Sunday 5 October 2008

You search the Scriptures

What is newsworthy? The press decides. I'm often struck that the subjects of items which appear in my email front page feed, from yahoo's francophone press, cannot be found on the BBC 'news' website. Today, it is the news that the Pope will preside over a synod to discuss the topic of Bible interpretation. On "The Word of God in the life and mission of the church," the general assembly will bring together 250 Roman bishops, to address - according to the yahoo article - both fundamentalism and secularisation with regard to interpretation. The Pope has circulated a paper in advance of the synod, and it is from this that the article draws. This in itself is interesting, but more so, that they have invited a Rabbi to address the synod on the subject of Hebrew interpretation of Scriptures. Now it would be interesting to hear a Rabbi speak on that. But disturbing are the words by the Vatican spokesperson: Le grand rabbin de Haïfa (Israël) Shear Yashyv Cohen exposera lundi soir
"la manière dont le peuple hébreu lit et interprète l'Ecriture sainte (...)

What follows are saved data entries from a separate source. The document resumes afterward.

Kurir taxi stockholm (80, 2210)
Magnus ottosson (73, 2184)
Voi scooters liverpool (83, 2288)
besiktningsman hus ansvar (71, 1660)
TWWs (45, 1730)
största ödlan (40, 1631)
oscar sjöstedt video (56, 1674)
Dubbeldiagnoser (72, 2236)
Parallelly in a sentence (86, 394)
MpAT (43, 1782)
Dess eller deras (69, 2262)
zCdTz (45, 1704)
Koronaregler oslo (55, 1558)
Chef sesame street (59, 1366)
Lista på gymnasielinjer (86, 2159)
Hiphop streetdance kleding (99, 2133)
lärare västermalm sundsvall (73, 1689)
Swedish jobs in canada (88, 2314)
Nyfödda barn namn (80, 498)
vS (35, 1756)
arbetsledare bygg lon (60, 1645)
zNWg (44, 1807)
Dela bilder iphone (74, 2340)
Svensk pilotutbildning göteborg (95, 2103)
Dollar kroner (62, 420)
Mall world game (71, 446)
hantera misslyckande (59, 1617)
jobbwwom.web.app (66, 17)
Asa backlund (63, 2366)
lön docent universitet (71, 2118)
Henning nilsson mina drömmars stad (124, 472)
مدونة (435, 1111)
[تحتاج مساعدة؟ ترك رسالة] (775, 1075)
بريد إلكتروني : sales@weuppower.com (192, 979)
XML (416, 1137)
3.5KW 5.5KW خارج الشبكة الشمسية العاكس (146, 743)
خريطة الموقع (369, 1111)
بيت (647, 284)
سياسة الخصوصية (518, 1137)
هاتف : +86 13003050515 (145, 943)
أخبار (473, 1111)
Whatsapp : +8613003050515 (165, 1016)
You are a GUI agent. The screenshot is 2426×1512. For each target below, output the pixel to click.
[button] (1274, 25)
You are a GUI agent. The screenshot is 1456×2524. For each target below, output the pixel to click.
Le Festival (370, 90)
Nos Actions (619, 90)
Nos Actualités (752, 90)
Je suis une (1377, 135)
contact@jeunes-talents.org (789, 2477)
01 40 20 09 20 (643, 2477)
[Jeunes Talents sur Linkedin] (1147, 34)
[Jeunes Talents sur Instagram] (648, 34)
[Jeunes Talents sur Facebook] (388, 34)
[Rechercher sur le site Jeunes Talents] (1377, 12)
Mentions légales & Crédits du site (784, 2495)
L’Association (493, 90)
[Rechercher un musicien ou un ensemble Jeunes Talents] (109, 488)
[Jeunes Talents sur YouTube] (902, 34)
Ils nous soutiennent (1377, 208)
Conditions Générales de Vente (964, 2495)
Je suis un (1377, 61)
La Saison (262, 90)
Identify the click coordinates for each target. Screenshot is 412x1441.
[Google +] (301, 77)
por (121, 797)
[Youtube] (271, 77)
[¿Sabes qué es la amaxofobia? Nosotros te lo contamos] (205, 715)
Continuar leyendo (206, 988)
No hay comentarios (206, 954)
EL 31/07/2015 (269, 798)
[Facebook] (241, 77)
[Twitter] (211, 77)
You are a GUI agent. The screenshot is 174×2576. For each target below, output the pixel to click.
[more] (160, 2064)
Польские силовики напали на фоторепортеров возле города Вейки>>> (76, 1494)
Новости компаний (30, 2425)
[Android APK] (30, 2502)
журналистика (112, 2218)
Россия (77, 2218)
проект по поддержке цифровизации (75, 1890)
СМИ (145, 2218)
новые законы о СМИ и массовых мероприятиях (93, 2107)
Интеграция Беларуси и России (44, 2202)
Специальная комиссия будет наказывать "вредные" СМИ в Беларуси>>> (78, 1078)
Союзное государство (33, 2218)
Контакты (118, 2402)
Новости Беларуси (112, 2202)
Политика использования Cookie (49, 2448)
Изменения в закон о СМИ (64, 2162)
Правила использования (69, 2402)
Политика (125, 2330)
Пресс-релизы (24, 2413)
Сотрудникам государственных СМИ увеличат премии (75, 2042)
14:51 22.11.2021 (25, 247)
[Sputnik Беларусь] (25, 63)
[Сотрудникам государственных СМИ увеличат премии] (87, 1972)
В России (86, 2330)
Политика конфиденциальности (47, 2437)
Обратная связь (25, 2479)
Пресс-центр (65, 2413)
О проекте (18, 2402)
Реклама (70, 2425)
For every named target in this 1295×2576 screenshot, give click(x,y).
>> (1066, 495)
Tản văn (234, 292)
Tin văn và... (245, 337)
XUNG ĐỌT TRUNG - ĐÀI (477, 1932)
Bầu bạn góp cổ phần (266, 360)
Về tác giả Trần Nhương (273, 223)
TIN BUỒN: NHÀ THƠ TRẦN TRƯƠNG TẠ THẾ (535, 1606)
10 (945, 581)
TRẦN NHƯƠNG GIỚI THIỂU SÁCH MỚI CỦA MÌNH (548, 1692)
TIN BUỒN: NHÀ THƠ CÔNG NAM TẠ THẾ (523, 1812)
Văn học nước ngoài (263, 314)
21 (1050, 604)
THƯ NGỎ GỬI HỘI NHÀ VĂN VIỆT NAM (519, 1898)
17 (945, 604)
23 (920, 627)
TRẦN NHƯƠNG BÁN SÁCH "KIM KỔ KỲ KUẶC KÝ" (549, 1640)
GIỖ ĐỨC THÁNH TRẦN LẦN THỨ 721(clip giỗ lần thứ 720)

qu'il partage en grande partie avec les chrétiens."
While the contents of the synod place Christ and the church at the centre of the Word of God, you've got to wonder what kind of 'centre' that is, if the Scriptures Jesus claimed all pointed to him as Messiah are "for the most part" read and interpreted by Christians in the same manner as Jewish people who do not recognise Jesus as Messiah. The spokesperson for the Vatican is somewhat correct, but it's not something of which to boast. Then again, with the press determining the news, the ellipsis in the quotation above may well change the meaning entirely (I couldn't source the full quotation on the Vatican website). Interpretation, eh?